Friday, January 13, 2006

Watchful Eye

The Premise: Due to the current predisposition toward conviction and the existence of dirty cops, innocent people are sitting out life in America’s prisons. (O.K, so that part’s just fact. And the show hasn’t said anything about predisposition to convict.)
The heroes set free the wrongfully convicted one poor soul at a time, led by an ex-cop with a stinging conscience and a lawyer who wants to make a splash.
The attorney figures growing publicity about innocents behind bars will make the Attorney General look uncaring and bring a shot at the office to himself. But don’t worry, the touching nature of the job is clearly going to sprout better motives in his calculating heart.

The Slot: Fridays 9/8c on ABC

The Title: In Justice


O.K, I’ve watched the first two shows.
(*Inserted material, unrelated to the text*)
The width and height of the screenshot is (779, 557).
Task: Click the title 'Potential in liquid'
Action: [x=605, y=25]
Tonight’s improved greatly on last week’s, er, jumble, bringing it up to even standing with all the other ‘mystery’ shows on TV in terms of writing quality. Is that good enough? No. But the show is trending upward.

In terms of premise… I quite like the idea of a show about innocence. It’s a good change.
So sick I am of seeing a “public servant” portrayed as the “good guy” for deciding on a hunch to ruin some guy’s life.
You know why so many shows let you see exactly what happened from the beginning? Who did it, how, etc. Because that way they don’t have to prove anything. The viewer knows who the bad guy is, so the viewer doesn’t have to question anything when the “hero” goes after that individual on flimsy or imaginary evidence.

There are other pluses in this series, such as the attempts at making the investigation’s realistic. None of the non-existent technologies of “CSI” (and everything else). An almost-right restricted office setup. Etcetera.

It needs to develop itself further in numerous areas, and lose some of the emotional glitter in addition to what people seem to consider “clever.” But it has a lot of potential to do just that, so I’m giving it a tentative recommendation. I really have high hopes here (as television hopes go for me any more).


But I think what is most impressive to me about is what follows:
In tonight’s episode, the initial defense case relied heavily on allegations that the arresting officer was prejudiced. “That, that racist cop!” is shouted by the defense several times. The former police officer on the team (Jason O'Mara of “Band of Brothers,” “Monarch of the Glen,” and “The Agency”) doesn’t buy it.

Ex-Cop: “This cop is not a racist. You‘re just trying to win votes by playing the ‘race’ card.”
Lawyer: “Did you read these depositions, Charlie?”
Ex-Cop: “Yes I did. And I can make Mother Theresa look like a racist with questions like those.”

Presumption of Innocence. ‘Nuff said.